Sunday, May 15, 2005

Catch & Release

The last few weeks I've been once again fishing nearly every day, catching and mostly releasing a nice quantity of bass. I've kept a few. Yesterday I kept an eighteen-incher (for a neighbor) (having already released a couple of nineteen-inch or so fish. The other day, wading, deliberately having left my stringer in the car, a shellcracker took my #12 popper and fought so hard I though for sure I had a lunker bass. Having already released near a dozen nice bass during that wade, I decided to keep that dynamite shellcracker. Minus my stringer, I improvised a tether to my equipment belt via the long aluminum hook disgorger with monofilament lanyard my late tackle repairman and fishing buddy had given me. A good bass has a mouth you can reach your arm inside of; a good bluegill is much trickier going. But back at the beach both shellcracker and bluegill disgorger were gone. He worked himself loose from my belt. Good for him. But could he have shook free of the monofilament, alligator-chip, and 8" of aluminum? Sorry fish. Killing you to eat you is one thing; just killing you is murder.
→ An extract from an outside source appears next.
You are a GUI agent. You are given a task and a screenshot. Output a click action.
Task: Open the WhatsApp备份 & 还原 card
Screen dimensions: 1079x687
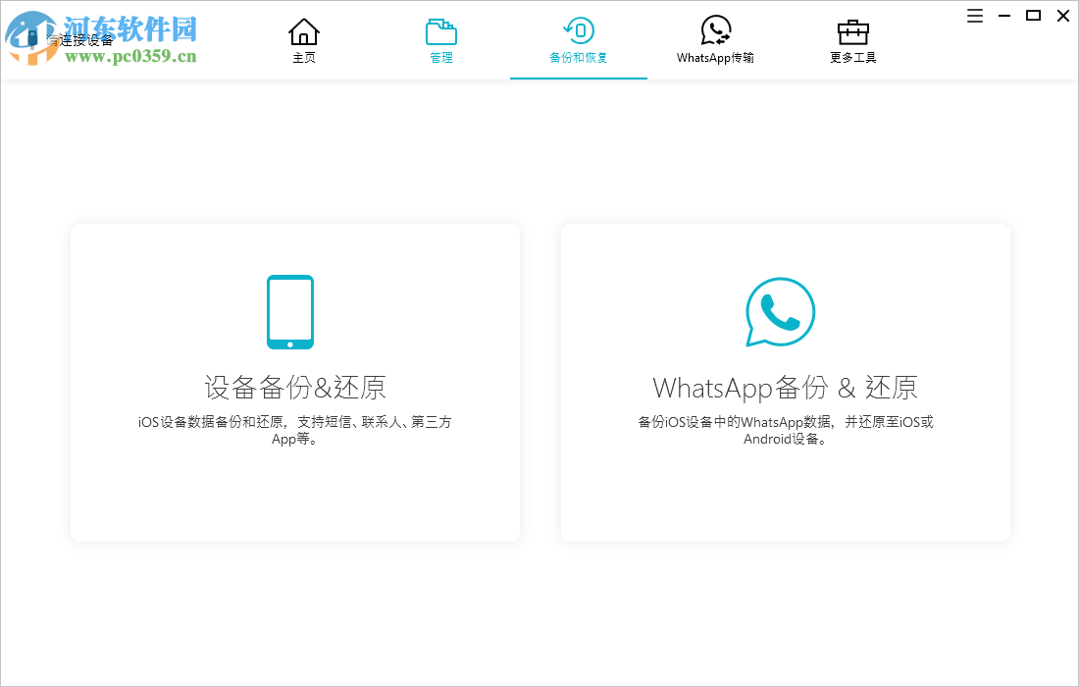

Lots of fisherman, more and more, practice catch and release these days. It wasn't always so. Once upon a time if you could kill something, you killed it. Hungry? Drive a herd off the cliff. Cut yourself a nice filet, and the hell with the rest. Intelligence in mankind evolved so that women, once pregnancy became dangerous, could figure out where babies came from, and say No. (Thank you, Leonard Shlain.) Then males developed intelligence too: to figure out how to get laid. Our intelligence is related to seducing each other; not to any other form of survival. Everything else is a pose: a preposterous pose.
Ah, but we seem to be at a new crossroads: one in which we had damn well better develop other forms of intelligence. I don't give us good odds; I do grant that it's possible. So now we castigate those who just rip the hook out and throw the bloody fish back to list to one side and go brain dead: while we declare War on Terrorism, or any other kind of war we can dream up so we can continue to waste our unfair share of the world's energy.

Personally, I no longer care how many we kill: so long as I can spend another few years wading with my fly rod, with my bass rod, and feel something non-civilized at the other end of my line.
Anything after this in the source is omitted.